I can work with COPY and UNTAR.

explicit > implicit +1

why UNTAR rather than RUN tar zxvf?

ie, INSERT a_tarfile then (do i need to set a WORKDIR?) RUN tar zxvf a_tarfile

first up, INSERT is thus the same as docker insert and when i need to run something...

One difference is that "run tar" depends on the version of tar available in the image. It's better to guarantee the same version everywhere (ideally docker would embed its own implementation) , and insome scenarios the images will not have tar at all.

On Tue, Dec 10, 2013 at 11:05 PM, Sven Dowideit notifications@github.com
wrote:

why UNTAR rather than RUN tar zxvf?
ie, INSERT a_tarfile then (do i need to set a WORKDIR?) RUN tar zxvf a_tarfile

first up, INSERT is thus the same as docker insert and when i need to run something...

Reply to this email directly or view it on GitHub:
#3050 (comment)

understood

Also because that would double the size of our base images, not to mention where does the original tar come from when we start with nothing?

I think it's very important that we keep the ability to create a layer entirely from a tar (for our base images at least), I would just be extremely grateful for a way to do so with a remote tar too, and if we could disentangle ADD while we're at it, I see that as a win, personally.

Another vote for disentangling it. I've just run into a problem, and even my hacky workaround wasn't enough to get around the ADD magic.

I've got a tarball in my context (local) that needs to get copied into the image compressed (it gets used later on directly, not decompressed). I started out trying to ADD it, but discovered that it got untarred. As a workaround, I renamed it to .foo instead of .tar.gz and it still got decompressed!

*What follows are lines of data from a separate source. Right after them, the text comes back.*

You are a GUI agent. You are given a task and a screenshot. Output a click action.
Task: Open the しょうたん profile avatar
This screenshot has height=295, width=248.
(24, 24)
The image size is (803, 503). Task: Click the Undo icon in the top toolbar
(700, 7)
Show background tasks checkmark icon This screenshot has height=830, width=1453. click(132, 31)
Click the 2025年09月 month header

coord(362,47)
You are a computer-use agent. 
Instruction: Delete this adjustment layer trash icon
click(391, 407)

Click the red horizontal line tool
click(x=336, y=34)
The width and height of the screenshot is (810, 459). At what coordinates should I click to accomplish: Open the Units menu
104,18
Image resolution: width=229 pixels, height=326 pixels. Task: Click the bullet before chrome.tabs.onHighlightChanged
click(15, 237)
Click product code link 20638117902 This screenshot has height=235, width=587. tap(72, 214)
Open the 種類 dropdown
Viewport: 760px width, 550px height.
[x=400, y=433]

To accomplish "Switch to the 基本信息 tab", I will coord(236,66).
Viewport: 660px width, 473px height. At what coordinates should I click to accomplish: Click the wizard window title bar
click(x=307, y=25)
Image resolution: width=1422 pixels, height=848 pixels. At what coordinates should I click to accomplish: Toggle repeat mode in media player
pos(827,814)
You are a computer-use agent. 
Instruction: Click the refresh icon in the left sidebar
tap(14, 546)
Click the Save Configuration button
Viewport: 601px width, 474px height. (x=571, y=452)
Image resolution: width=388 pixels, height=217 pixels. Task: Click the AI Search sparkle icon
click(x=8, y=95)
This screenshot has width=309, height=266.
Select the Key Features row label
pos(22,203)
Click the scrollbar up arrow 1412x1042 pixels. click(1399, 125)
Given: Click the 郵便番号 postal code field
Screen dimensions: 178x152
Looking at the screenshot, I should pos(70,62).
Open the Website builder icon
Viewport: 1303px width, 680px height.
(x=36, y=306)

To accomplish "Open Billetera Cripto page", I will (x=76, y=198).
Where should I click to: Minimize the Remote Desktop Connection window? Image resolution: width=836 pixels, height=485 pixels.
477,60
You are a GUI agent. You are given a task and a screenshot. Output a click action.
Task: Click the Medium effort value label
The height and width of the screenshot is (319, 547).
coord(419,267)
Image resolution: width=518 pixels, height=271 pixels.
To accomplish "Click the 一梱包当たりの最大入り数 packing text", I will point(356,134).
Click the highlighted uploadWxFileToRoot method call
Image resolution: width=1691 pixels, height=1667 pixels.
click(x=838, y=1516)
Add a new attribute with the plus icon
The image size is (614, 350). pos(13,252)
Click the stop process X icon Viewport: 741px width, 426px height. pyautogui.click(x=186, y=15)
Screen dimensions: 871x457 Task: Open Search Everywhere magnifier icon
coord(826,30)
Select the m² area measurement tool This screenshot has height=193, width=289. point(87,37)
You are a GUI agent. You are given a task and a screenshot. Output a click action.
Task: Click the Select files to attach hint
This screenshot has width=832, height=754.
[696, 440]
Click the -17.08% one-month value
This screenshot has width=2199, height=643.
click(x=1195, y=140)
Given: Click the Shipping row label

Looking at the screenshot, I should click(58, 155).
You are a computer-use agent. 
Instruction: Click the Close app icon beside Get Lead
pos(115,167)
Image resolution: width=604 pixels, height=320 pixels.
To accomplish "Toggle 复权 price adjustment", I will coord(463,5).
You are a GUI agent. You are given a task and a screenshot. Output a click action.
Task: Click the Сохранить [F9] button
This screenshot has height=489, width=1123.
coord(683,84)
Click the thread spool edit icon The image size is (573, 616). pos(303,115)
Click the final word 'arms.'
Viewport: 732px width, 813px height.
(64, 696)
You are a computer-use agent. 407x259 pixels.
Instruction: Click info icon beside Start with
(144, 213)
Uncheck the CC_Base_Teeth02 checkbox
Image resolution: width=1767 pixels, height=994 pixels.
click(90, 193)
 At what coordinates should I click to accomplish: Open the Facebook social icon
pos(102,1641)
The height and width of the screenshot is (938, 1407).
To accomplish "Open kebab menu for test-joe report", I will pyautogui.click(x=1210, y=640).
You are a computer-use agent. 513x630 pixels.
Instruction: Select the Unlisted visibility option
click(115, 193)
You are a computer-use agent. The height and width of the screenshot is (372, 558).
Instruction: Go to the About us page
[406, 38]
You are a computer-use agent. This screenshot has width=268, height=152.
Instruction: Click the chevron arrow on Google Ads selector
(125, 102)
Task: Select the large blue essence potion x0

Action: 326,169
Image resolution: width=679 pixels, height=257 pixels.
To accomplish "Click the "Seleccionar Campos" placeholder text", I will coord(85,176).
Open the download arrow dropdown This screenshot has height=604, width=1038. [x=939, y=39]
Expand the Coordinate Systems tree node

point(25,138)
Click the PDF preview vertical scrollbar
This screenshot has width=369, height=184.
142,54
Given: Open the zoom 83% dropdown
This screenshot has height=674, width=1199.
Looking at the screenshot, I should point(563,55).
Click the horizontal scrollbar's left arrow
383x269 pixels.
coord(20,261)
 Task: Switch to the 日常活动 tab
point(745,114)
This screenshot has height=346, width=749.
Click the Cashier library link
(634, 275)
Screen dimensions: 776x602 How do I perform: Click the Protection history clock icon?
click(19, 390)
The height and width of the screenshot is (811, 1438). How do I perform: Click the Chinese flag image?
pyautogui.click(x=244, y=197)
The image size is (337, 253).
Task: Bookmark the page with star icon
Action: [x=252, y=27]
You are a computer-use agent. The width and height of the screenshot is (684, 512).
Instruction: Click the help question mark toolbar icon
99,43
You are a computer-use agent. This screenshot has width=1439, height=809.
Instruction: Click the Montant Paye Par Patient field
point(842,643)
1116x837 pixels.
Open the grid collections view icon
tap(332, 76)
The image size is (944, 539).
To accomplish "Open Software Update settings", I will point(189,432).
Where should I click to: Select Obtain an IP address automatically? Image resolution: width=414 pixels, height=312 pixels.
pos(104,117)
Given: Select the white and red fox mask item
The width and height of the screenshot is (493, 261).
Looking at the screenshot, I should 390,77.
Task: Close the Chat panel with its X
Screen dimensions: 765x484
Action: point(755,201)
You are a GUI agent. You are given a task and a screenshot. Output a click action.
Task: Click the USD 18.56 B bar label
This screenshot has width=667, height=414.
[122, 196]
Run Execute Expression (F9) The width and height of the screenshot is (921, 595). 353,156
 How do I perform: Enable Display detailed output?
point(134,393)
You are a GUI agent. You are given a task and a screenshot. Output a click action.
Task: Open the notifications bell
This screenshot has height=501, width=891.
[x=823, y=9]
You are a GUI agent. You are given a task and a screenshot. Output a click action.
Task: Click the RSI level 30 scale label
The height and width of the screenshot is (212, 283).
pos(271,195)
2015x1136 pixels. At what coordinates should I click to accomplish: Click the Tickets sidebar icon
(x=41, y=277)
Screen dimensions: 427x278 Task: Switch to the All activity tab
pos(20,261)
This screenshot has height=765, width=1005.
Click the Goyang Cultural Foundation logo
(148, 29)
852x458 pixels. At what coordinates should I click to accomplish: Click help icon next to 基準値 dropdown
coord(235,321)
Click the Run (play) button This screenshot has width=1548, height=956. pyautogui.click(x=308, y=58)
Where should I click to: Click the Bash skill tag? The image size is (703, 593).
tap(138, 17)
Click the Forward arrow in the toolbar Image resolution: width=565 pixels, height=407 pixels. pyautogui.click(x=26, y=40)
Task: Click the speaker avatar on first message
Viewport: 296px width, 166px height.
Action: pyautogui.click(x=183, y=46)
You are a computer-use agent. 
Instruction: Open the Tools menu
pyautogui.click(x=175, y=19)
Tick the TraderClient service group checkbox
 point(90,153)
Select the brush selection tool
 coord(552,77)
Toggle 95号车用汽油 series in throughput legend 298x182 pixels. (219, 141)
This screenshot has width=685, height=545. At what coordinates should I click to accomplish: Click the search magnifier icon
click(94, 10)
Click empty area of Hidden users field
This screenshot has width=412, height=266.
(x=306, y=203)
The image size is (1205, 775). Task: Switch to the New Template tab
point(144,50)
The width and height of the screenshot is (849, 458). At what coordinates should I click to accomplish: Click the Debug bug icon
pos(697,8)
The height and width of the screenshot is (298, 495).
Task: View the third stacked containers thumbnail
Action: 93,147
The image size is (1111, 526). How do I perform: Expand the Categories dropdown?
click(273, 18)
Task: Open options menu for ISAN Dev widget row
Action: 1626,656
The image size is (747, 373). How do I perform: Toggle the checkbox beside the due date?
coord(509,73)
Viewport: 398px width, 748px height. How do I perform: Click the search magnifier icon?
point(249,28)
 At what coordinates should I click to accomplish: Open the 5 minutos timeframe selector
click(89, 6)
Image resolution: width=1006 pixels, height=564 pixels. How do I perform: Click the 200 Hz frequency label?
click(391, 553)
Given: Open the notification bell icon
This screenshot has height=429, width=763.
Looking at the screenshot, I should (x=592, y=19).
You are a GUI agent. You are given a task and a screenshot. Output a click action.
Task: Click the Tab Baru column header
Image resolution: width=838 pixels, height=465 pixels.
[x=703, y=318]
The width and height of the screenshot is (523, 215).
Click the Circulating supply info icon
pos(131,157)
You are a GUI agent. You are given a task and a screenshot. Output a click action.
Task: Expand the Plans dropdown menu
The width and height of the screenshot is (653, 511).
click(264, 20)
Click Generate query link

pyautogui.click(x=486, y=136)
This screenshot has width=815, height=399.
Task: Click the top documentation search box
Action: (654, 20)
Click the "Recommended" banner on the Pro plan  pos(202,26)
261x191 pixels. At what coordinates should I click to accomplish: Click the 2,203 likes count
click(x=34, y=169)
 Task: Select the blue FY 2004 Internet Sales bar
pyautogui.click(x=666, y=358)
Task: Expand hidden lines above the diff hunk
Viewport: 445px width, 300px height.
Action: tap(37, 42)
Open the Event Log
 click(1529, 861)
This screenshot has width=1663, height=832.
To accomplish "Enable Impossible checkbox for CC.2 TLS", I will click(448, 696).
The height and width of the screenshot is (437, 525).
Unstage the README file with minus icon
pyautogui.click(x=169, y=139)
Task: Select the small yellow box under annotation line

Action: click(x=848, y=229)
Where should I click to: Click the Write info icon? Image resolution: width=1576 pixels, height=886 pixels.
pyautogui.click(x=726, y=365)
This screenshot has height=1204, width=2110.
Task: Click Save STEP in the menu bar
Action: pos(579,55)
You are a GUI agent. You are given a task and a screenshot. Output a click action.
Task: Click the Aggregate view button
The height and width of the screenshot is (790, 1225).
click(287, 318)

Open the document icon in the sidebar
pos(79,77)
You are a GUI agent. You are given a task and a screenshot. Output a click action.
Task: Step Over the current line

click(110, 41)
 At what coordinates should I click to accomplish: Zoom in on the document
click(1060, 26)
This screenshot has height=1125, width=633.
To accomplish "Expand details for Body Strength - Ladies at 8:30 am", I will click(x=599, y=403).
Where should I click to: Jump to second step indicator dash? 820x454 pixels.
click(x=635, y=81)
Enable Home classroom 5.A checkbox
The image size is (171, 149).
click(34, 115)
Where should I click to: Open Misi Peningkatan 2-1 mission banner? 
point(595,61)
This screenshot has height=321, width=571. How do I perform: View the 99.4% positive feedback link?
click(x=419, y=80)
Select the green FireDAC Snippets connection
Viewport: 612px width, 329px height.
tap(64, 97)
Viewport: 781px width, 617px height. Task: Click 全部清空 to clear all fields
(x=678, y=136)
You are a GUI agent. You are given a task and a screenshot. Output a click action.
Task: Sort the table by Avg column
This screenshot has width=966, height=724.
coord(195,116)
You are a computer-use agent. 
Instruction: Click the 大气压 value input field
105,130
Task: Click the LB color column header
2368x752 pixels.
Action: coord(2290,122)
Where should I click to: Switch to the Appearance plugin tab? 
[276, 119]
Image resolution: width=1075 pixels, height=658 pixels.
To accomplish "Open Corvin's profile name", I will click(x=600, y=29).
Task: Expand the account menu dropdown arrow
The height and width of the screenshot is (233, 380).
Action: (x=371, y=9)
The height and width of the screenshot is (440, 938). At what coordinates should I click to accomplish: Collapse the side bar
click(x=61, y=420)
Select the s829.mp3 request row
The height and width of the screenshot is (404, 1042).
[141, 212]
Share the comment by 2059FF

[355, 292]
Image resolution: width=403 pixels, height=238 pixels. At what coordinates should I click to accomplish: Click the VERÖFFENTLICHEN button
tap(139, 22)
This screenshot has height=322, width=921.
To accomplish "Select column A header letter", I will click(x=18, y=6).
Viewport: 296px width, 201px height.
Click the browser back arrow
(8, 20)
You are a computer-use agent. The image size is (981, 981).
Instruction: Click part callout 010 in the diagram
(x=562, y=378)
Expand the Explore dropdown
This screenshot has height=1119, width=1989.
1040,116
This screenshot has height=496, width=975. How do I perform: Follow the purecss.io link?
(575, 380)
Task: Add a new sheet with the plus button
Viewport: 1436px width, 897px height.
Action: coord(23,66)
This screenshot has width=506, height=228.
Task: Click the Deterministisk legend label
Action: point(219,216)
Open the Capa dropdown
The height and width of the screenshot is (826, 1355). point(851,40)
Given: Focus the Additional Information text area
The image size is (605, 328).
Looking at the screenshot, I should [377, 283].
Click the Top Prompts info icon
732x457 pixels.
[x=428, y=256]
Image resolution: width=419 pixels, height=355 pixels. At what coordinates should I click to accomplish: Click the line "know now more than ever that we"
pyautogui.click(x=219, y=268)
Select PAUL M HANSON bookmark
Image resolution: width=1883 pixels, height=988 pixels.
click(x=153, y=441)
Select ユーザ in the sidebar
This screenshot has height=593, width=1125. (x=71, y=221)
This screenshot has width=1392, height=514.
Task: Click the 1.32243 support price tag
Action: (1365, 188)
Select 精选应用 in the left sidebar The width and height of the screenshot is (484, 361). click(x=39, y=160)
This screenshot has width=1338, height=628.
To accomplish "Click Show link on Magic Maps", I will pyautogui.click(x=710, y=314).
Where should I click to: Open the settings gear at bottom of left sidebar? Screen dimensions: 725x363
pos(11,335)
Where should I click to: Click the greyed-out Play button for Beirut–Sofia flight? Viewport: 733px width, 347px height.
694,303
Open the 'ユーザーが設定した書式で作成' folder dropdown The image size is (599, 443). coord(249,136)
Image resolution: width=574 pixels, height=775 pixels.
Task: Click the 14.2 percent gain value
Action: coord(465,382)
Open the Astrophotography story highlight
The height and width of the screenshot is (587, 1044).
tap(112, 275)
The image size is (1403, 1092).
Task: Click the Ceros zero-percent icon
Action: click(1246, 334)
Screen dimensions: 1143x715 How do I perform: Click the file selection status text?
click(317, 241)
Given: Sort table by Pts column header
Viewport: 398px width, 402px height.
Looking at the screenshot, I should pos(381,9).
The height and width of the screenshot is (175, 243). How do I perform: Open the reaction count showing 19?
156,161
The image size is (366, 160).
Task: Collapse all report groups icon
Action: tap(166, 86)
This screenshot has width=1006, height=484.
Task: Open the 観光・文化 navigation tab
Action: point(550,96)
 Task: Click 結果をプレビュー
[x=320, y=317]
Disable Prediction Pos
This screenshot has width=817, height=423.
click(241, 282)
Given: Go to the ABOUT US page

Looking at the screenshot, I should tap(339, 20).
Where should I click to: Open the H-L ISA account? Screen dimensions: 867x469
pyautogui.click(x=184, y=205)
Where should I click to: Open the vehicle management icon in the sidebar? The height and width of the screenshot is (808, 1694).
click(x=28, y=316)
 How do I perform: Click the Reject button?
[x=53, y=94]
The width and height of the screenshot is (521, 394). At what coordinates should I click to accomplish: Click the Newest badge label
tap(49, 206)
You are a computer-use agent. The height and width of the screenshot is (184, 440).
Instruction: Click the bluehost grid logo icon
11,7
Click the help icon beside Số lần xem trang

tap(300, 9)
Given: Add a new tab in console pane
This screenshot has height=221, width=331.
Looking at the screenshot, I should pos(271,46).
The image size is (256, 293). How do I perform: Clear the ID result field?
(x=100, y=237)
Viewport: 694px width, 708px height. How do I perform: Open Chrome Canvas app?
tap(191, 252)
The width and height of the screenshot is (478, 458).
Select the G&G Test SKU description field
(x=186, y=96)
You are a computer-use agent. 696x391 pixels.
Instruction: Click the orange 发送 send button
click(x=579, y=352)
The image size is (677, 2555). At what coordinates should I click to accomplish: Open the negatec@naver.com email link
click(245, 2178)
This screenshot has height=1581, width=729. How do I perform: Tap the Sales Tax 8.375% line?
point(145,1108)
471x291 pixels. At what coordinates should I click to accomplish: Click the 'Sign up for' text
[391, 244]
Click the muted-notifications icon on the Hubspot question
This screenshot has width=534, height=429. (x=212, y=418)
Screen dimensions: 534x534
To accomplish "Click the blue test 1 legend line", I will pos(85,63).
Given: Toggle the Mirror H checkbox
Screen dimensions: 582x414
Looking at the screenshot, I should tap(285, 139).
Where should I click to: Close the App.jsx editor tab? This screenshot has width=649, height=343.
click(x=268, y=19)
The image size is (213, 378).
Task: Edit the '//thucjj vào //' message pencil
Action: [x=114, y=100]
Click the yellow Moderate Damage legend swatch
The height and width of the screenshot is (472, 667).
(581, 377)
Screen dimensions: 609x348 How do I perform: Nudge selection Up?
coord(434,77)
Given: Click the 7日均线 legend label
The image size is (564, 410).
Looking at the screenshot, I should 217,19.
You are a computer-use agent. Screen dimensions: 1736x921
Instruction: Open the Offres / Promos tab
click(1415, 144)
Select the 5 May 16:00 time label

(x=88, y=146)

Not sure what my next attempt is going to be, but it'd be awesome if there were a straightforward way to just say "copy this file as-is".

Edit: A final workaround that actually worked:

Before hand:
openssl enc -aes-256-cbc -k password -in myfilename.tar.gz -out myfilename.encrypted

In Dockerfile:
ADD ./myfilename.encrypted /root/
RUN openssl enc -d -aes-256-cbc -k password -in /root/myfilename.encrypted -out /root/myfilename.tar.gz

Dockerfile / docker build should implement minimal functionality, and instead delegate to commands which are available on the CLI as docker <cmd> ….

I think ADD is the biggest offender on this front. Some symptoms:

• ADD in a Dockerfile is confusing and doesn't have its own documentation page.
• docker add doesn't exist; no CLI mechanism to recursively add a local directory to an image.

I imagine ADD is tricky because it depends on the build context (tarred $PWD sent to the docker daemon). But I'm sure we can work around that. If running with a build context, use that; if not, tar and send the specified directory to be added to the image.

Maybe this warrants an issue, not a comment, but it seems very relevant here.

We have a bunch of bugs on ADD at the moment. What's the best way to pitch a strawman implementation?